Thousands of high school students in Oakland, California, will be voting for the first time this November after a successful ballot measure gave 16- and 17-year-olds the right to vote in local school board elections.
Ashley Tchanyoum, a high school junior in Oakland, says she has been encouraging her classmates to register in the lead-up to the election and looks forward to exercising her right to vote for the first time. “It empowers students to have a voice in shaping the policies that affect them every day,” she says.
The Oakland initiative is part of a growing movement in the United States to lower the voting age to enfranchise 16- and 17-year-olds. Proponents of the change argue that young people are already shaping the nation’s politics through influential organizing movements, including March for Our Lives and Sunrise Movement. Those student-led organizations respond to issues that disproportionately affect young people, including gun violence and climate change. With so much on the line, lowering the voting age would give young people a more direct means of intervening in the political process to shape policy on issues that affect them and their futures.
A dozen municipalities have already enfranchised 16- and 17-year-olds in either school board elections, such as in Oakland, or all municipal elections, meaning young people can also vote on local ballot measures and for municipal representatives. The majority of these municipalities are in Maryland. There are also ongoing campaigns to lower the voting age in Washington, D.C., and municipalities in New Jersey. This November, voters in Albany, California, will decide on a similar measure. Meanwhile, statewide campaigns to lower voting age in Missouri, Rhode Island, and Oregon are growing and have garnered support from both Republicans and Democrats.
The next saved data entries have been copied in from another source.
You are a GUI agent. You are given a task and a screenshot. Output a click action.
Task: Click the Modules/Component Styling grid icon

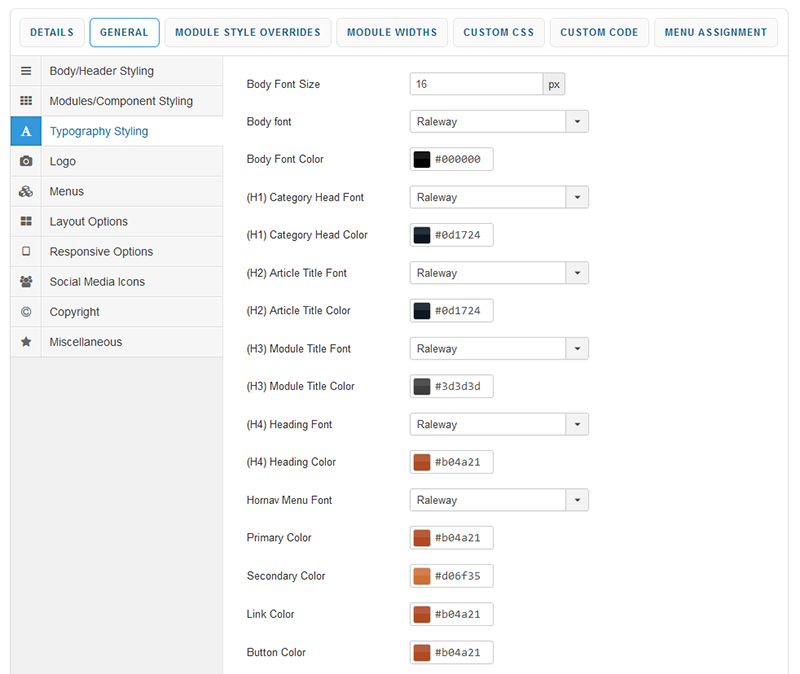coord(26,102)
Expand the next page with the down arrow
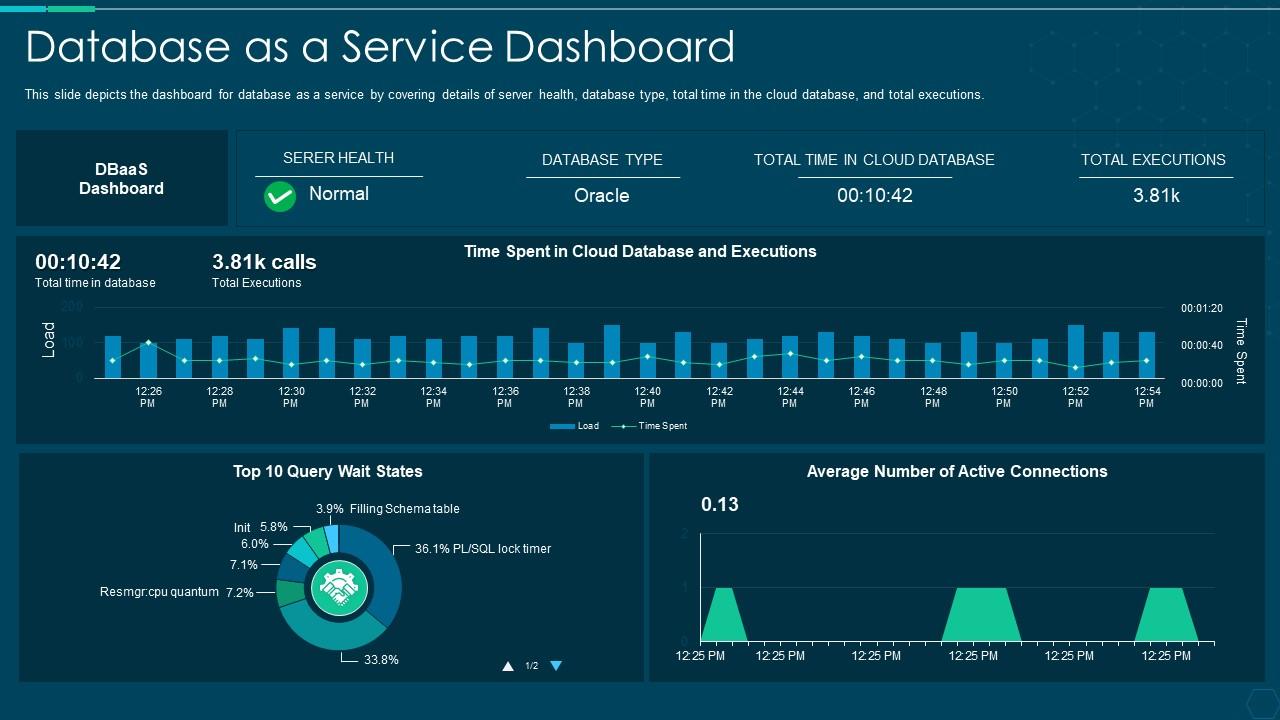Image resolution: width=1280 pixels, height=720 pixels. (x=556, y=664)
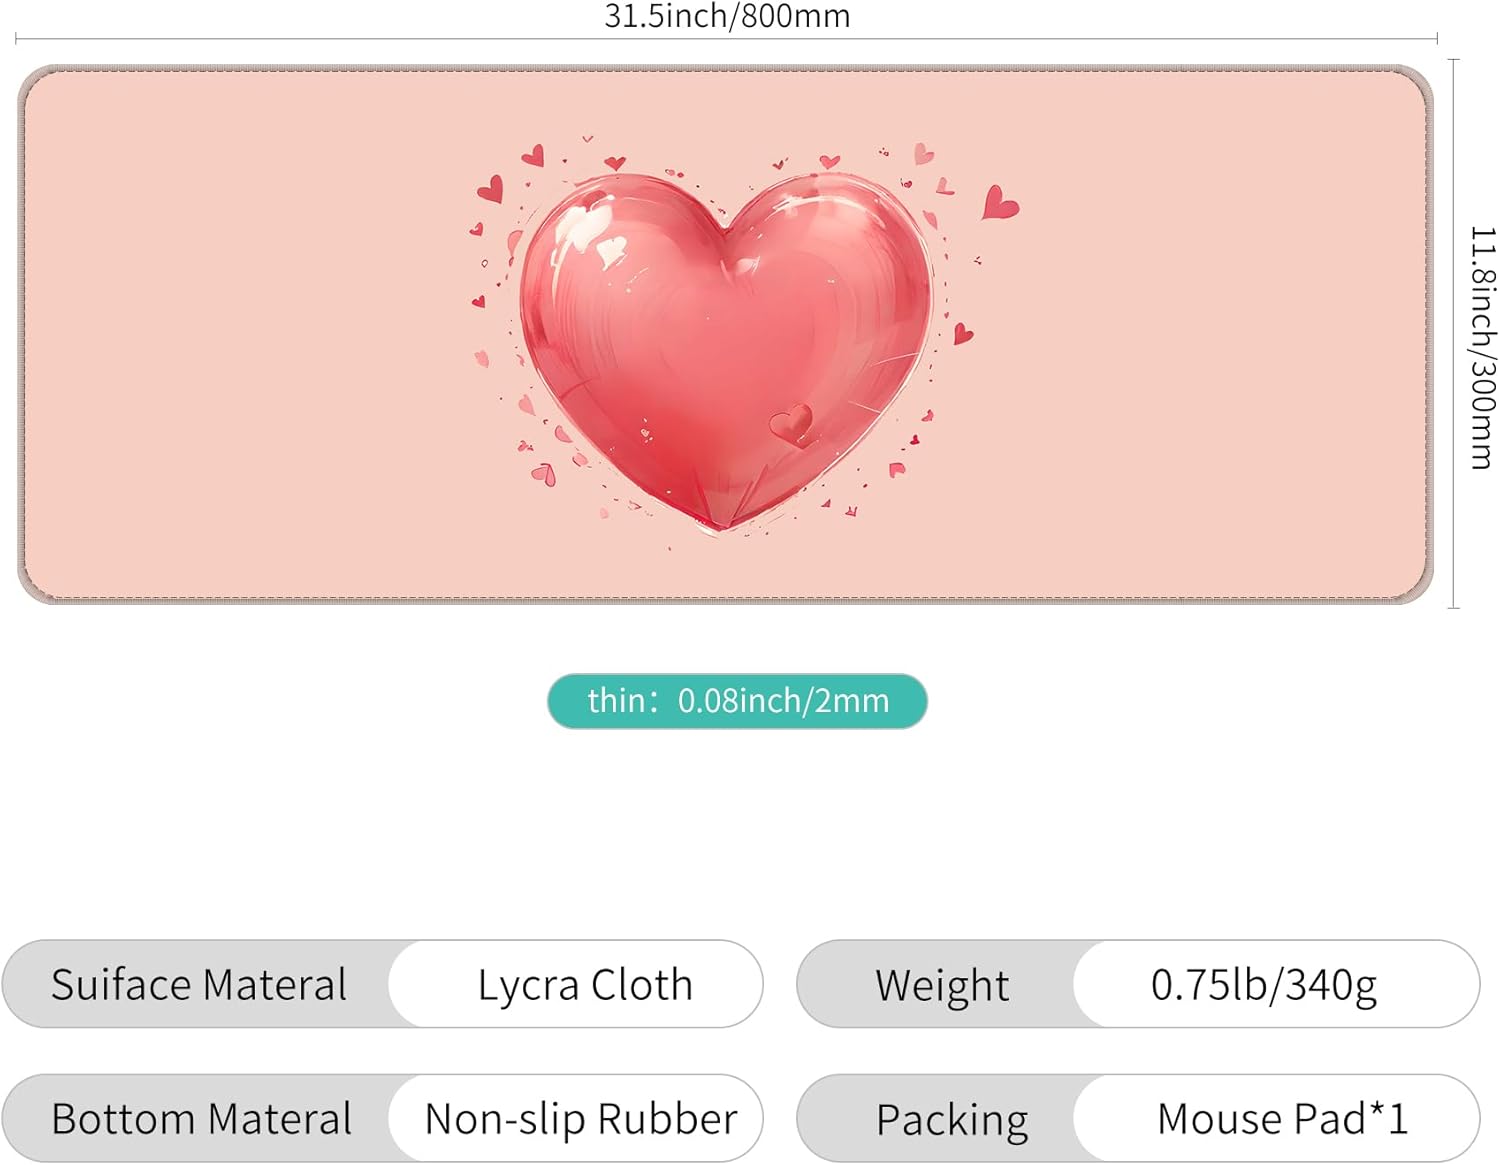Select the Lycra Cloth value pill
The image size is (1500, 1165).
[x=576, y=984]
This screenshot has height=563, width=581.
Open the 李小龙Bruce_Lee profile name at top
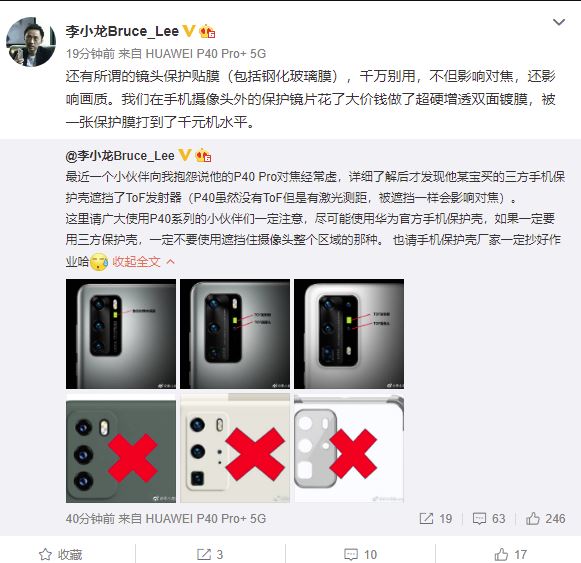pos(122,31)
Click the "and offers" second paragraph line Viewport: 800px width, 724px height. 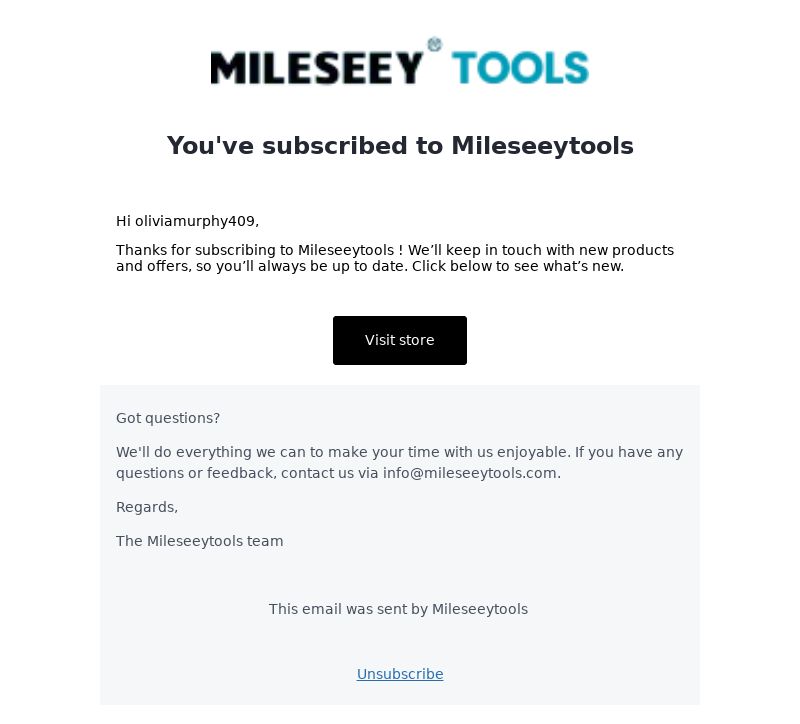pyautogui.click(x=370, y=266)
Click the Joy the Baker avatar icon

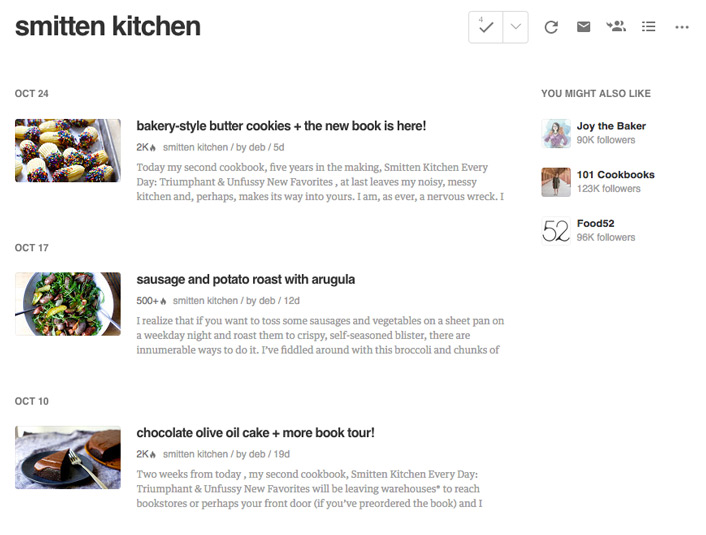pos(556,133)
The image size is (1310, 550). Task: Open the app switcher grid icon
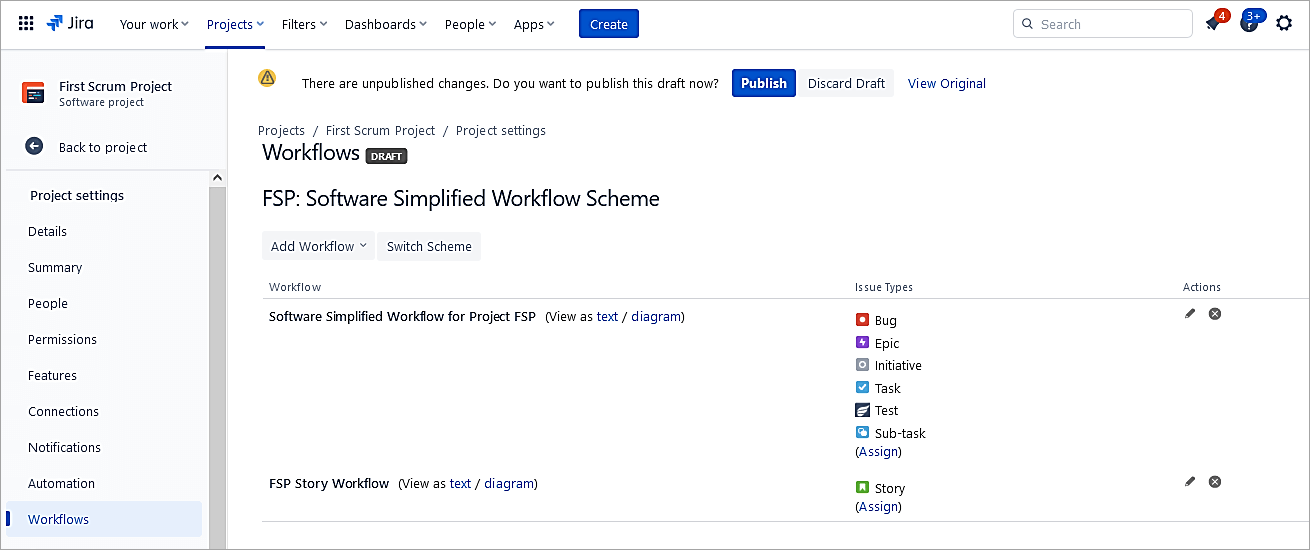[26, 24]
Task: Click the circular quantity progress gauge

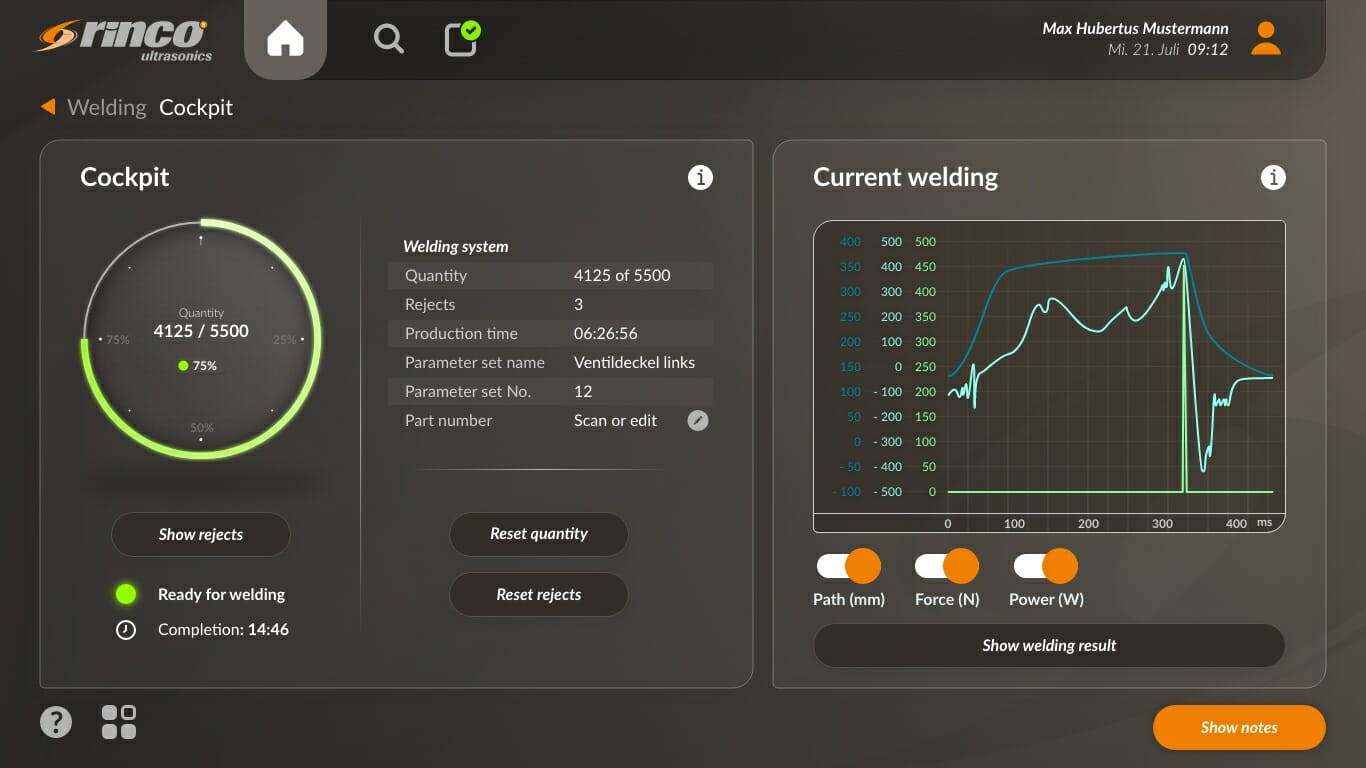Action: click(201, 339)
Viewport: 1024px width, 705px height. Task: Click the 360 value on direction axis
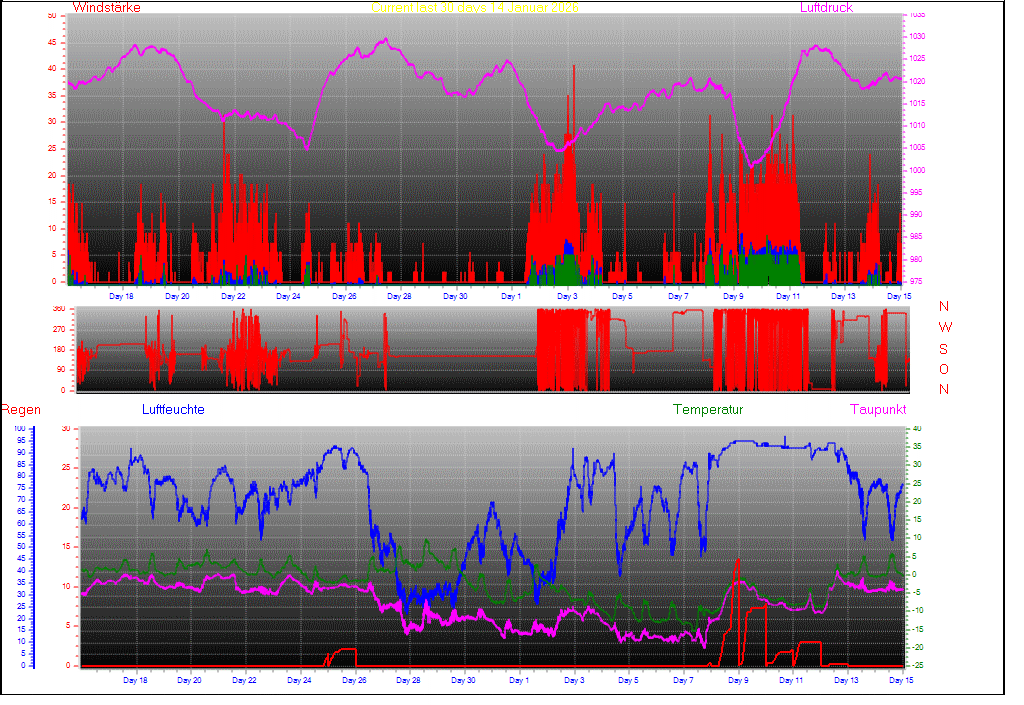point(58,309)
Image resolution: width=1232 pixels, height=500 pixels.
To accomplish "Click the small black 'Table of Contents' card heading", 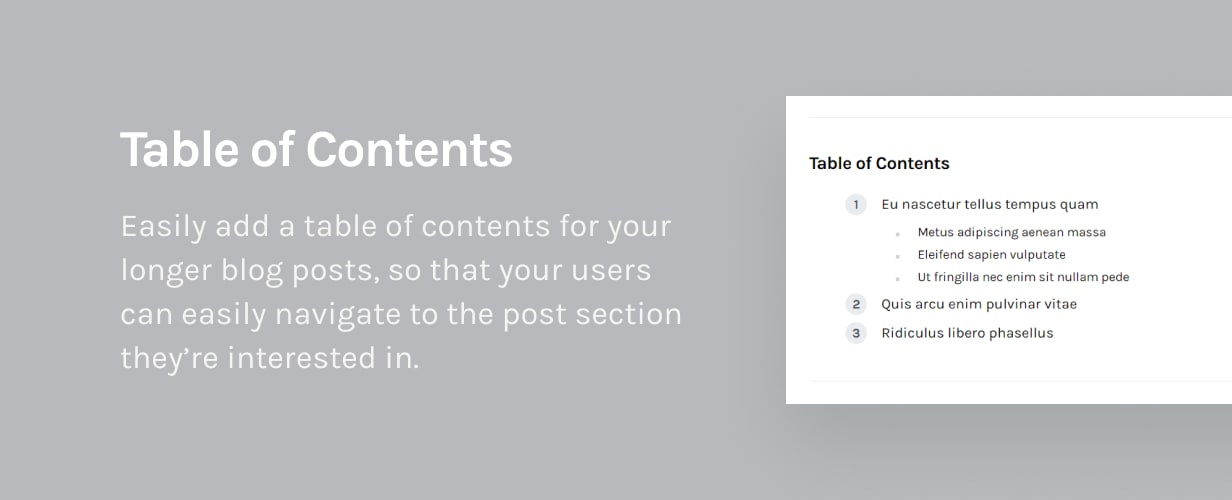I will [x=879, y=163].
At the national level, Representative Ayanna Pressley of Massachusetts and Representative Grace Meng of New York have introduced legislation to lower the voting age in federal, state, and local elections. When Pressley proposed it as an amendment to the House Democrats’ voting rights bill in 2019, 126 representatives voted in favor—a significant number, even though the amendment failed. More recently, Meng reintroduced an amendment to the Constitution that would lower the national voting age to 16 years old.
“Over the past few years, we have seen the influence [that] young people in our nation have on trends, political movements, and elections,” said Meng in a press release announcing the legislation. “It is time to give them a voice in our democracy.” She first introduced similar legislation in 2018 and then reintroduced it in 2019, 2021, and 2023. Each time, it has failed to move out of committee.
While a federal move to lower the voting age might sound far fetched, Lukas Brekke-Miesner, executive director of Oakland Kids First (OKF), likes to remind naysayers that it has happened before. Less than six decades ago, in 1971, the 26th Amendment to the Constitution lowered the voting age from 21 to 18. “[The Oakland campaign] felt like a bit of an uphill battle,” admits Brekke-Miesner. “But understanding that there is a legacy and precedent of this having happened was a point of hope.”
Today, the push to lower the voting age enjoys less popular support than half a century ago. Back then, both liberal and conservative politicians backed it, arguing that if young people could be conscripted and go to war at 18 years old, they ought to be able to vote then, too. Gallup polls from the era show that most Americans supported the change as early as the 1950s, following a change in eligibility for the military draft, which allowed Americans as young as 18 to be conscripted into World War II.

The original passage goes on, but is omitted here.